Bosnia and Herzegovina–Israel relations
- Bosnia and Herzegovina: Israel

= Bosnia and Herzegovina–Israel relations =

Bosnia and Herzegovina–Israel relations are the bilateral relations between Bosnia and Herzegovina and Israel.

Bosnia and Herzegovina, and Israel established relations on 26 September 1997. Bosnia and Herzegovina has an embassy in Tel Aviv which serves both Israel and Cyprus. The Israeli embassy in Tirana, Albania serves also Bosnia and Herzegovina.

== History ==

=== Early relations ===
During the Yugoslav Wars, Israel took 84 Muslim refugees from Bosnia, and Israel together with Jordan have operated a joined aid mission to Bosnia. Bosnia and Herzegovina decided first to recognize and to establish relations with the Palestinians in 1992, as Bosnia and Herzegovina, and Israel have established relations on 26 September 1997.

=== Relations from 2000 ===
In 2013, Israel extradited Alexander Cvetkovic to Bosnia and Herzegovina. Cvetkovic an Israeli-Serb who immigrated from Bosnia to Israel in 2005, was indicted by Israeli courts in 2011 for allegedly participating in the July 1995 massacre of Srebrenica. In 2017 Bosnia and Herzegovina's Serb President Mladen Ivanić visited Israel and met with the Israeli Prime Minister Benjamin Netanyahu. In 2022, Bosnia and Herzegovina's Prime Minister Borjana Krišto was the first Prime Minister to visit Israel and even wished to see the embassy of Bosnia and Herzegovina in Jerusalem. In 2023 the Israeli Prime Minister Benjamin Netanyahu visited Bosnia and Herzegovina as part of the International Economy Fair Mostar.

== Economic relations ==
In 2020, the Israel Aerospace Industries (IAI) opened a cyber academy in Bosnia and Herzegovina as part of the vision to increase the country's cyber capabilities through international collaborations, leveraging new technologies, infrastructure development, and research. In 2024 Israel increased the import of aluminum from Bosnia and Herzegovina, while reducing import from Turkey and other “unfriendly” countries.

+--

**Written problem 1**: Print the Bosnia and Herzegovina–Israel relations article verbatim between "Bosnia and Herzegovina–Israel relations are" and "also Bosnia and Herzegovina.", inclusive.
**Written problem 2**: Please list every person named in the Bosnia and Herzegovina–Israel relations article.
**Written problem 3**: Pick up the Bosnia and Herzegovina–Israel relations article after its final sentence and keep writing it.

**Data block**:
+--

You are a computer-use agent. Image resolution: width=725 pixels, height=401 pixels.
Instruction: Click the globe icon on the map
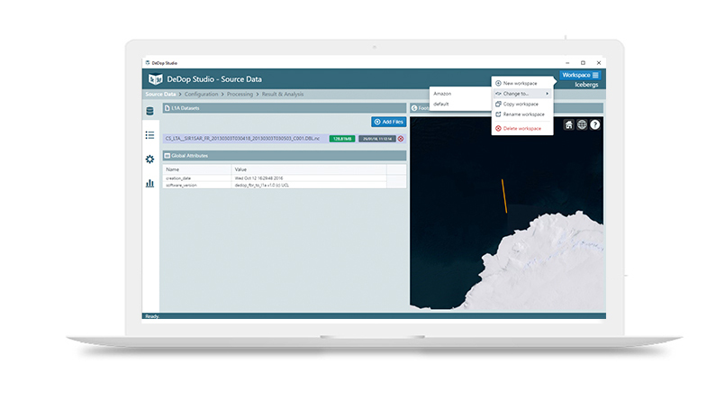[x=582, y=124]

+--

**Written reply 1**:
Bosnia and Herzegovina–Israel relations are the bilateral relations between Bosnia and Herzegovina and Israel.

Bosnia and Herzegovina, and Israel established relations on 26 September 1997. Bosnia and Herzegovina has an embassy in Tel Aviv which serves both Israel and Cyprus. The Israeli embassy in Tirana, Albania serves also Bosnia and Herzegovina.

**Written reply 2**:
Alexander Cvetkovic
Mladen Ivanić
Benjamin Netanyahu
Borjana Krišto

**Written reply 3**:
== Political Relations ==
In 2017, the Israeli Foreign Ministry criticized the naming of a school in Bosnia and Herzegovina for a Muslim Nazi collaborator, Mustafa Busuladzic. In 2020, a Catholic cardinal honored in a service the soldiers of the Nazi-allied Ustasha. The local Jewish community and Israel criticized the event, and thousands demonstrated in Sarajevo against as well.

After the attack of 7 October in 2023, many Muslims in Bosnia and Herzegovina protested against Israel from the early stages of the war, and supported by the mayor of Sarajevo, Benjamina Karic. In September 2024, 200 fans of Bosnia and Herzegovina's national team have marched in the Jewish quarter of Budapest while calling pro-Palestinian calls.

== Jewish community ==

The Jewish community in Bosnia and Herzegovina is estimated between 500 and 1,000 Jews living in Sarajevo, Banja Luka, Mostar, Tuzla, Doboj, and Zenica. The Jewish Community of Bosnia Herzegovina have a Jewish museum in Sarajevo. In 2024 a Jewish-Muslim Initiative for Peace meet on the International Holocaust Remembrance Day in Srebrenica and commemorated the Israeli victims of 7 October and the Palestinian victims of war.

== Israel-Republic of Srpska relations ==

Republic of Srpska have representative office in Israel located in Jerusalem, mostly focusing on economic and cultural relations.

In 2011, Nebojsa Radmanovic vetoed and blocked Bosnia and Herzegovina from voting in favor of the Palestinian Authority. In 2012, Milorad Dodik visited Israel. In 2023, Israel's 75th Independence Day were celebrated and patronized by Milorad Dodik in the administrative center of Republika Srpska, Banja Luka.

On 3 September 2026, an Israeli Chamber of Commerce representative office opened in Banja Luka to expand trade and technological ties between Republic of Srpska and Israel.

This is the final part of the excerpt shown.